StrataCode only allows your client code to manipulate objects and properties which were declared to be synchronized in the code. This is typically code that's in client-server shared layers so it's pretty straightforward for developers to keep it partitioned from the server-only code. All client/server communication is traceable on compile-time, typed interfaces. You can quickly audit and incrementally update the exposed interfaces from client to server.

Initial layer

The SyncContext maintains an initial layer on the server which represents the initial state of the objects created on the client. Any changes made are stored both in the initial layer and in the current new changes to be sent on the next sync. That way, on an ongoing basis, each sync only contains new changes. But when the client refreshes the page, the initial sync contains all changes made so far in that session.

This lets the synchronization mechanism retain all application state - even transient user inteface state that is not stored in the database. That state is refreshed as part of the initial state of the application automatically.

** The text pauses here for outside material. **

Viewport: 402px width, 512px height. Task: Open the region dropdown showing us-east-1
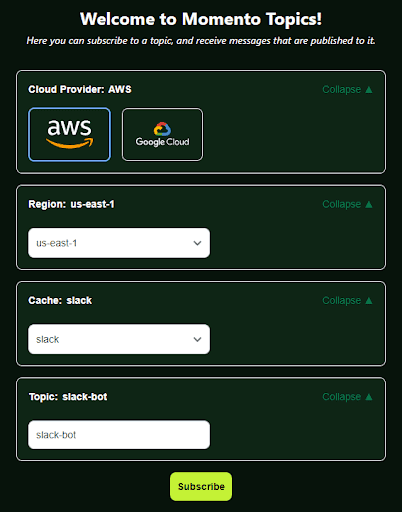click(119, 243)
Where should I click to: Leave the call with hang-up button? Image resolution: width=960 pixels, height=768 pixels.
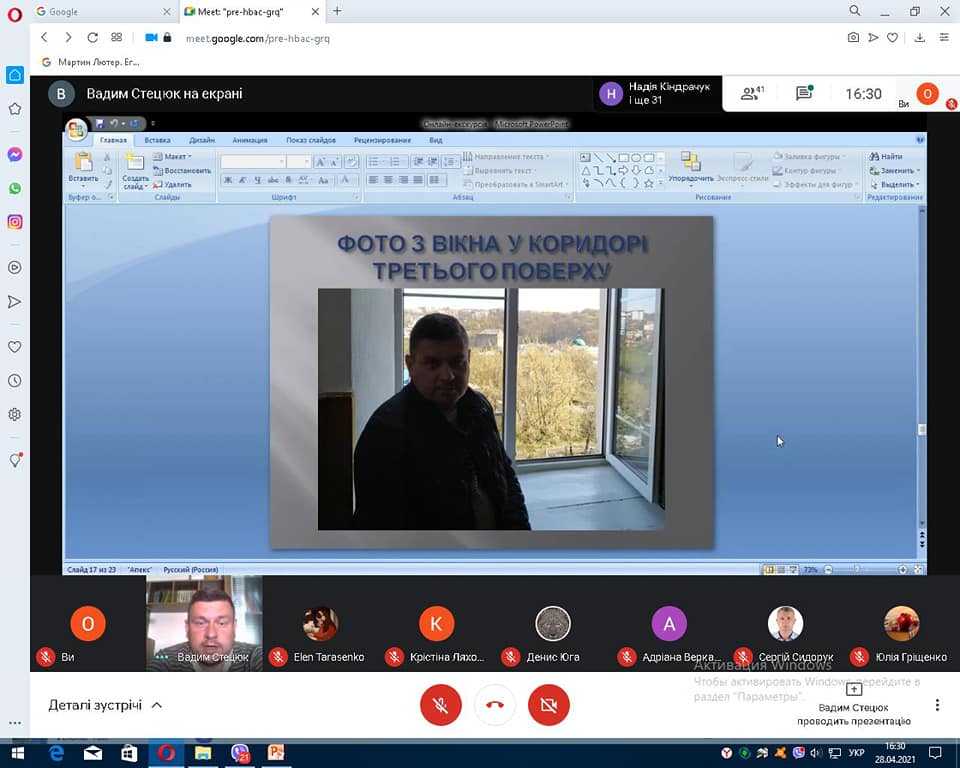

When the server fails, the sync command won't find a session which matches this client. It returns an error code which causes the client to sync its state back to the server, restoring the session, current navigation, in-progress forms, etc. By keeping the state for the application on both the client and the server at the same time, and in sync, the application gets fault tolerance without requiring a stateless design backed by a database or distributed cache. If the browser refreshes, even fine-grained application state is restored. If the server session goes away, you pay a small one time cost to restore the session from the client. So not much overhead for the programmer, runtime system, or user experience to robustly deal with failures. Because the client and server stay in sync, they can exchange minimal information, decreasing latency and server processing overhead.

Debugging synchronization

If you are using automatic mode and things are not working, first run with -vsa to turn on all synchronized logging (or -vs for a summary). This adds additional messages to the browser's console log and the server's debug log. The dialog between the client or server is designed to be readable whether you are using 'json' or 'scn'.

Look for calls to addSyncType and addSyncInst in your generated class. It's helpful run a search through the entire generated source to be sure everything you want synchronized is and vice versa. This is particularly useful for layers using @Sync(syncMode = sc.obj.SyncMode.Automatic). You can adjust what gets synchronized by adding @Sync annotations to override the defaults.

Enable -vl or -v to see the initial layers that are in each runtime. This helps determine which layers are overlapping and displays which layers are marked with 'automatic' sync mode.

The code which records a synchronized change will typically run from SyncManager.SyncChangeListener. You can set a breakpoint in the valueInvalidated method and understand why a change is or is not being recorded.

It's helpful to set breakpoints in setX and getX methods. You can walk up and down the stack, even into data binding calls because bindings turn into helpful 'toStrings' in the debugger.